The key to controlling complexity in computer languages is abstraction. Abstraction is the ability to name compound structures built from primitive parts, so they too can be used as primitives. In Knet we do this by using @knet functions not as models, but as new operators inside other @knet functions.
Defining new operators
We could make the definition of mlp3 more compact by defining @knet functions for its layers:
@knet function mlp3b(x0)
x1 = relu_layer1(x0)
x2 = relu_layer2(x1)
return soft_layer3(x2)
end
@knet function relu_layer1(x)
w = par(init=Gaussian(0,0.001), dims=(100,28*28))
b = par(init=Constant(0), dims=(100,1))
return relu(w * x + b)
end
@knet function relu_layer2(x)
w = par(init=Gaussian(0,0.001), dims=(100,100))
b = par(init=Constant(0), dims=(100,1))
return relu(w * x + b)
end
@knet function soft_layer3(x)
w = par(init=Gaussian(0,0.001), dims=(10,100))
b = par(init=Constant(0), dims=(10,1))
return soft(w * x + b)
end
This may make the definition of mlp3b
a bit more readable. But it
does not reduce the overall length of the program. The helper @knet
functions like relu_layer1
contain hardcoded parameters like
dims
and are not reusable.
Using keyword arguments
We can make @knet functions more reusable by using keyword arguments
that make them configurable. Here is a more compact definition of
mlp3 using a single helper @knet function, wbf
(mnemonic for
\(f(w*x+b)\)):
@knet function mlp3c(x0)
x1 = wbf(x0; f=:relu, inputs=28*28, outputs=100)

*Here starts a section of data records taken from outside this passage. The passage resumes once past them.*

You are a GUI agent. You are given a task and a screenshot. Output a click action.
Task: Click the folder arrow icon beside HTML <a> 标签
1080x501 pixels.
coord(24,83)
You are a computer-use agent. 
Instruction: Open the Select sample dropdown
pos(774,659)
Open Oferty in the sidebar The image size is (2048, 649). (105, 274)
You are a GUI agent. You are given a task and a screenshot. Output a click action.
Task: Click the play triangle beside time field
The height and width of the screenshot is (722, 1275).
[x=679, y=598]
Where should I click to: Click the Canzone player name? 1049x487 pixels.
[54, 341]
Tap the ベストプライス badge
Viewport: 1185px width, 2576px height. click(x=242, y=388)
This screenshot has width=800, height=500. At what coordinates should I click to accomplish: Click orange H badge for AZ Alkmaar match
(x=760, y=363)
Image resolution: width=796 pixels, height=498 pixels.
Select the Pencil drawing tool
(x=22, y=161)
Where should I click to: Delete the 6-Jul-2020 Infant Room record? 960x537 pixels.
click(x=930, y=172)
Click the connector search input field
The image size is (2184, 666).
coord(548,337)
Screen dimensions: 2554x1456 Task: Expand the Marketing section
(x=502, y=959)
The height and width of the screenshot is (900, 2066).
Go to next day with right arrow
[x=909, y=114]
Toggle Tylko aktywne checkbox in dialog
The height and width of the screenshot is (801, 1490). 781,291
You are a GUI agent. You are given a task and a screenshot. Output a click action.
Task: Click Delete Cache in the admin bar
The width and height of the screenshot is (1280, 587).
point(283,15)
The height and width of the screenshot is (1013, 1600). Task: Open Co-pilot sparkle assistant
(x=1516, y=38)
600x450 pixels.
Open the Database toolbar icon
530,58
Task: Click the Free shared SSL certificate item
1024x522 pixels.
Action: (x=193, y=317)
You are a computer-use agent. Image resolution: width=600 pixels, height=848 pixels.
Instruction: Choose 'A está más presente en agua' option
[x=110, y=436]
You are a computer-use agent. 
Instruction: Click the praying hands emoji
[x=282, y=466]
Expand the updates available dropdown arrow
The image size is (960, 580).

x2 = wbf(x1; f=:relu, inputs=100, outputs=100)
return wbf(x2; f=:soft, inputs=100, outputs=10)
end
@knet function wbf(x; f=:relu, inputs=0, outputs=0, winit=Gaussian(0,0.001), binit=Constant(0))
w = par(init=winit, dims=(outputs,inputs))
b = par(init=binit, dims=(outputs,1))
return f(w * x + b)
end
Size inference
Knet can infer the size of an array based on the operations and other
arrays it interacts with. In particular, when forw(f,x)
is called
Knet uses the size of the input x
to figure out what size
intermediate arrays to allocate when computing f
. This allows us
to define generic models and operators that work on inputs of any
size. We still need to specify the number of outputs, but the number
of inputs can be left unspecified. By convention 0 represents
“unspecified” when declaring dimensions. Here is a more generic
version of mlp3 that will work on images of any size:
@knet function mlp3d(x0)
x1 = wbf(x0; f=:relu, out=100)
x2 = wbf(x1; f=:relu, out=100)
return wbf(x2; f=:soft, out=10)
end
@knet function wbf(x; f=:relu, out=0, winit=Gaussian(0,0.001), binit=Constant(0))
w = par(init=winit, dims=(out,0))
b = par(init=binit, dims=(out,1))
return f(w * x + b)
end
Higher-order operators
Higher-order operators are ones that take other operators as
arguments. We have already seen an example: wbf
takes an operator
f
as one of its keyword arguments. A useful higher-order operator
for multi-layer models is repeat
, which repeats a given operator
specified by frepeat
configured by other keyword arguments a given
number of times specified by nrepeat
. Here is a definition of
mlp3 using repeat:
@knet function mlp3e(x; o...)
h = repeat(x; frepeat=:wbf, nrepeat=2, f=:relu, out=100, o...)
return wbf(h; f=:soft, out=10)
end
@knet function wbf(x; f=:relu, out=0, winit=Gaussian(0,0.001), binit=Constant(0))
w = par(init=winit, dims=(out,0))
b = par(init=binit, dims=(out,1))
return f(w * x + b)
end
In this example repeat
saved us a single line, but the difference
can be more significant in deeper models.
Built-in operators
In addition to primitive operators like relu
, many compound
operators such as wbf
are already defined in Knet to make it
easier to define complex models. Please see the tables of
primitive operators and compound
operators for a summary and kfun.jl for exact
definitions.